• **What to do**: Output only the lines below from the one containing "Task: Show applications grid in dock" to the one containing "Click the album cover flower image", exactly as written, both ends kept.

• **Material for this task**:
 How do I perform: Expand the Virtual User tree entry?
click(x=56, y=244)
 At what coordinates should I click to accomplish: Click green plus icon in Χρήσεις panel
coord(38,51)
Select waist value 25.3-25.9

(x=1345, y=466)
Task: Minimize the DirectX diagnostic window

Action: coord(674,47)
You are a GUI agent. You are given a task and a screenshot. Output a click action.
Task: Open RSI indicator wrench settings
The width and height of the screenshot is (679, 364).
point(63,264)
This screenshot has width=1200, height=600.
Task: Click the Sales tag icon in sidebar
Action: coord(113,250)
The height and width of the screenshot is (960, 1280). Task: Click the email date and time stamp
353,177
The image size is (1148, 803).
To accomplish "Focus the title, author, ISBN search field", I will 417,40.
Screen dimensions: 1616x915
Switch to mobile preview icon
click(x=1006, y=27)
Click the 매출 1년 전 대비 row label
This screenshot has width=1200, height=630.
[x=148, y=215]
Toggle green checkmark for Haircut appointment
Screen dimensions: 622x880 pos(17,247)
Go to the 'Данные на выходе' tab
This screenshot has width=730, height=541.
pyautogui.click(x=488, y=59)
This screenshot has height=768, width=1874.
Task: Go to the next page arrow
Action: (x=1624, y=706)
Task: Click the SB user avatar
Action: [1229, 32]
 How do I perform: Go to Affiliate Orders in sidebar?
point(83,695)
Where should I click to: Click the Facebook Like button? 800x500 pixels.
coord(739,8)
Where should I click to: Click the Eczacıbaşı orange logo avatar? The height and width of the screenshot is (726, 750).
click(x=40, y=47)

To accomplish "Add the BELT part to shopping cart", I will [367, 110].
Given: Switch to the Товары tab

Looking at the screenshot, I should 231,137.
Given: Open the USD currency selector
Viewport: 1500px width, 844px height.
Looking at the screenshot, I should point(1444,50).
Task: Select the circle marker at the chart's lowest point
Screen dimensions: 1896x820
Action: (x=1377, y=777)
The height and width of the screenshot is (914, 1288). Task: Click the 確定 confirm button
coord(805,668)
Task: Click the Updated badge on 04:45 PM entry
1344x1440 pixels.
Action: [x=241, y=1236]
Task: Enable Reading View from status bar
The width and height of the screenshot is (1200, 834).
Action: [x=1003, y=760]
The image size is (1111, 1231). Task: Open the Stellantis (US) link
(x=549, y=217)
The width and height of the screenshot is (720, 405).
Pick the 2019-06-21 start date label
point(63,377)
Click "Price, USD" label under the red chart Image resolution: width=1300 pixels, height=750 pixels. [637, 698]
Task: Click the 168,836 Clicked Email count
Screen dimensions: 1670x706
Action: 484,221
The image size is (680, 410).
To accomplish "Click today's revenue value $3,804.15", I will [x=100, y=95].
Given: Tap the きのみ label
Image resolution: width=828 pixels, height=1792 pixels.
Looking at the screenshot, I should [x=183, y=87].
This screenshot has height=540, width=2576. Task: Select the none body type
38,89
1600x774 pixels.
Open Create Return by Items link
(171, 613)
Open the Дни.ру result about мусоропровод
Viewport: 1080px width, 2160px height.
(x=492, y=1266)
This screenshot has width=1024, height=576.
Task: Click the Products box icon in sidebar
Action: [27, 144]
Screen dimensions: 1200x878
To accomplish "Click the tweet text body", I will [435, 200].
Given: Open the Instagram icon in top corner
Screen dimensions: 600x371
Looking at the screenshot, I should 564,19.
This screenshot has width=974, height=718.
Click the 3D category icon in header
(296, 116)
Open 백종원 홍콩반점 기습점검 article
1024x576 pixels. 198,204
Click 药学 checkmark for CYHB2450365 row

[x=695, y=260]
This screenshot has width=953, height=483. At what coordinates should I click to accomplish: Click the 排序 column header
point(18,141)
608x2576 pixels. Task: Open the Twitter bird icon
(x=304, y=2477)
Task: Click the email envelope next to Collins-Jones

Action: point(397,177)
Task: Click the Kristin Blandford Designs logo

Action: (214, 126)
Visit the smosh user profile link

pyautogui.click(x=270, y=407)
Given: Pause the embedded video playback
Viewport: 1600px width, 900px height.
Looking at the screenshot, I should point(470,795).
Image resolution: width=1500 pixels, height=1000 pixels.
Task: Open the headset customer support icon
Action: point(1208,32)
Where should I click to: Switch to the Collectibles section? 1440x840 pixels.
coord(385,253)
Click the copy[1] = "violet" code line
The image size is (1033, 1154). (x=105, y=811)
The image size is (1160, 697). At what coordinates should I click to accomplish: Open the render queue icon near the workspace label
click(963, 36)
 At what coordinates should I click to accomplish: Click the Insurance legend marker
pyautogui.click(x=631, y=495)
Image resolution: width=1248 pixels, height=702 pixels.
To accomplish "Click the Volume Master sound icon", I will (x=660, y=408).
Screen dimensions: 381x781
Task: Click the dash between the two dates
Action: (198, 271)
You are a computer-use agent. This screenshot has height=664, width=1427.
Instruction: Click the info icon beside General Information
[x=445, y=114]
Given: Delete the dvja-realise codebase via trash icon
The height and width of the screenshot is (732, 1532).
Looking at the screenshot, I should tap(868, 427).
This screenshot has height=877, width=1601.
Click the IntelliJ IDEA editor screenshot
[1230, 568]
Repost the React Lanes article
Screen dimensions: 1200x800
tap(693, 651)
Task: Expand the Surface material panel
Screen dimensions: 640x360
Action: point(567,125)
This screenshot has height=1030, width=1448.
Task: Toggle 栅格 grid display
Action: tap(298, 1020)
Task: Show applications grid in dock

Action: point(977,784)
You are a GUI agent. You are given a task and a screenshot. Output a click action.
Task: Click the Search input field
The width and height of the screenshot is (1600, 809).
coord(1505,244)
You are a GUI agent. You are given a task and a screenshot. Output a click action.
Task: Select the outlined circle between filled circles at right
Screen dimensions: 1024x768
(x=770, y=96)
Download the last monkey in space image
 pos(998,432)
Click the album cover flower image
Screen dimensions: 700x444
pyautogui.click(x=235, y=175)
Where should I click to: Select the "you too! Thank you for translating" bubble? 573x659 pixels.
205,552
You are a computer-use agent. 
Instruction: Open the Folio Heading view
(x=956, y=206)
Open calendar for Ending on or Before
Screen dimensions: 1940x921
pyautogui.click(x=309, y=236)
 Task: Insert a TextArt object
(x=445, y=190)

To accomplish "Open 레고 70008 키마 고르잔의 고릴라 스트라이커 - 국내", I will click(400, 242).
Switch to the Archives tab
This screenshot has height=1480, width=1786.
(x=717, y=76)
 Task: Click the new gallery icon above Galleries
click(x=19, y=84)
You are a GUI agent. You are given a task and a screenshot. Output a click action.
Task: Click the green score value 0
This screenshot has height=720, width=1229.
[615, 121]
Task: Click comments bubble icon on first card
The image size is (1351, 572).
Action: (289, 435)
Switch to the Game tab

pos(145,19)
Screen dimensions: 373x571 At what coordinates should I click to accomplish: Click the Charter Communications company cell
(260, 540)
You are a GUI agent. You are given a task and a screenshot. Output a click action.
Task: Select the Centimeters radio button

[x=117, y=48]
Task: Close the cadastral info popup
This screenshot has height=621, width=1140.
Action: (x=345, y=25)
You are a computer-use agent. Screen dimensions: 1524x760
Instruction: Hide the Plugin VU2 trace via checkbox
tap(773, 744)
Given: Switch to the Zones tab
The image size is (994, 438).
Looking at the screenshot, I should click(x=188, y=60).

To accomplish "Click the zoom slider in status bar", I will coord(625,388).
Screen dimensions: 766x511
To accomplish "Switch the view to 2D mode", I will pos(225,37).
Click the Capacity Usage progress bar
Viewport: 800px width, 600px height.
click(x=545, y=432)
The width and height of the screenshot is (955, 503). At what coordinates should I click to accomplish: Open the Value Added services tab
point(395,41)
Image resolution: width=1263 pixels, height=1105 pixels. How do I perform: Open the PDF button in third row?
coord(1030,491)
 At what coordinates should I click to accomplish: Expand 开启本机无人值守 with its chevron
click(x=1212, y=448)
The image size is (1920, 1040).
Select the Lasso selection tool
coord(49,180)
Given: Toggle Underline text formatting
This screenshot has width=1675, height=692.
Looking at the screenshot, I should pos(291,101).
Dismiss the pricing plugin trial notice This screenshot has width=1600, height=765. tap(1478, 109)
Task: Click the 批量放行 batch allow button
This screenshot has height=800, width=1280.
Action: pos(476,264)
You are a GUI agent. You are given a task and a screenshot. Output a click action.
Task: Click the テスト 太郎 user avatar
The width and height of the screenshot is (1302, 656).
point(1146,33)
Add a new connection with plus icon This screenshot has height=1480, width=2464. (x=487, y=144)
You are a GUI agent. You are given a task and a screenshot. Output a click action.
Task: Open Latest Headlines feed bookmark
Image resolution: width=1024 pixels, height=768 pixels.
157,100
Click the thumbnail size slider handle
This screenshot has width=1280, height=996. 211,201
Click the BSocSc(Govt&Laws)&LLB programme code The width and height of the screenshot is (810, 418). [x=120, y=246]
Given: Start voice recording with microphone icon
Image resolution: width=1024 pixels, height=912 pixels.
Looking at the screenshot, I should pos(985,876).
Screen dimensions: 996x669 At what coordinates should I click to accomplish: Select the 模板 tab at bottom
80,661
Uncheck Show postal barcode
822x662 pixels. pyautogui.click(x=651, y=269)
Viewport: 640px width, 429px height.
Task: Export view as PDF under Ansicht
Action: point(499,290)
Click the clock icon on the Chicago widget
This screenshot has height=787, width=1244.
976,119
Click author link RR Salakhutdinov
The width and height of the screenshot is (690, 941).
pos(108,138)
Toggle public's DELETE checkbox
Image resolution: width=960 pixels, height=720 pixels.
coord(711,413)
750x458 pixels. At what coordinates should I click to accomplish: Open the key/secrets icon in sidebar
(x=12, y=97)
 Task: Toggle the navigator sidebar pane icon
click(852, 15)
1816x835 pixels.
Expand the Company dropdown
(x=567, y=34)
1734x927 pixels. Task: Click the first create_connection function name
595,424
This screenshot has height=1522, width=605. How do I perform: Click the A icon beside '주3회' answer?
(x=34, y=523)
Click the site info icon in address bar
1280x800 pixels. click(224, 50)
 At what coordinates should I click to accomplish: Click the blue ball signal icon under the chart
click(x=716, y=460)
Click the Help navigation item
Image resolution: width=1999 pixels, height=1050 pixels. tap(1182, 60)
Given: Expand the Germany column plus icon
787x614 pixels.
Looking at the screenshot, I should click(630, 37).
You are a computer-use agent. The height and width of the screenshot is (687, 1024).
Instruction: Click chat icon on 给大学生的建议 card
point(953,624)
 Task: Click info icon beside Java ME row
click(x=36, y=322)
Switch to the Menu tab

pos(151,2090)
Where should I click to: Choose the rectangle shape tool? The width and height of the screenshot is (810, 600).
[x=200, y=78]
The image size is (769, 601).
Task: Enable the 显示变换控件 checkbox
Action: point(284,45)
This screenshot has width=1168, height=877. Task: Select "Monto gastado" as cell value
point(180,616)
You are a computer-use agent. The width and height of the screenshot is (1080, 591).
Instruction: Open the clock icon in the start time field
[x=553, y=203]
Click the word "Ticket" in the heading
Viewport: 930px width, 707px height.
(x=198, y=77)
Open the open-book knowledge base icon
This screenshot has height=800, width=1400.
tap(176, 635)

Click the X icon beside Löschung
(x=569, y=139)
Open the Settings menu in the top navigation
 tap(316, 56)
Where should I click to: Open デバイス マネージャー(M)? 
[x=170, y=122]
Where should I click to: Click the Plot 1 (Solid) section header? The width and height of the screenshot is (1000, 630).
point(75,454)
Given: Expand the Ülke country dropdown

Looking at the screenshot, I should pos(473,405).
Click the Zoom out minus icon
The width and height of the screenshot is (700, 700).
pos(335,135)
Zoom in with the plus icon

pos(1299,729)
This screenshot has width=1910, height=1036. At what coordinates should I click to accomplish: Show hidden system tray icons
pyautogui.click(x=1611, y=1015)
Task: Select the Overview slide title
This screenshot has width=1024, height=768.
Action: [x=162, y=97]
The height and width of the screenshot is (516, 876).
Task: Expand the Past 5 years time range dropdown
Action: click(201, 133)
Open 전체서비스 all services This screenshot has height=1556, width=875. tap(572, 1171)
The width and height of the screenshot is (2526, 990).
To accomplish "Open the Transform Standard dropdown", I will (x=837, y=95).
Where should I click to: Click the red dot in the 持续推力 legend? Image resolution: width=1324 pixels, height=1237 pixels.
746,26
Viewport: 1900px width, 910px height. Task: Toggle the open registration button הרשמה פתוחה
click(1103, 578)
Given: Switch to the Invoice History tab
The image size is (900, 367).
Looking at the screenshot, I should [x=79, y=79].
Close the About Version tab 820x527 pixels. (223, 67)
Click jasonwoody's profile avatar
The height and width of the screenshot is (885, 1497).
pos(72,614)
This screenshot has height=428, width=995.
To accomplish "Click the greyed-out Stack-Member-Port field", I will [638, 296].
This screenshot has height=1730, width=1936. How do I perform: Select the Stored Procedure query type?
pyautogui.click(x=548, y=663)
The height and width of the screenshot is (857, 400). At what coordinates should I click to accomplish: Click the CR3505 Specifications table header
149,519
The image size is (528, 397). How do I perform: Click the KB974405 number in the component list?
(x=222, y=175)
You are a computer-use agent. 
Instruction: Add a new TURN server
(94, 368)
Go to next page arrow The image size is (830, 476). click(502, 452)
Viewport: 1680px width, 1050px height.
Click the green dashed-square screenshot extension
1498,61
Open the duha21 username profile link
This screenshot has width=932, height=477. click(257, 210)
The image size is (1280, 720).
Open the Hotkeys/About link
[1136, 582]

• **Exercise solution**:
Task: Show applications grid in dock

Action: point(977,784)
You are a GUI agent. You are given a task and a screenshot. Output a click action.
Task: Click the Search input field
The width and height of the screenshot is (1600, 809).
coord(1505,244)
You are a GUI agent. You are given a task and a screenshot. Output a click action.
Task: Select the outlined circle between filled circles at right
Screen dimensions: 1024x768
(x=770, y=96)
Download the last monkey in space image
 pos(998,432)
Click the album cover flower image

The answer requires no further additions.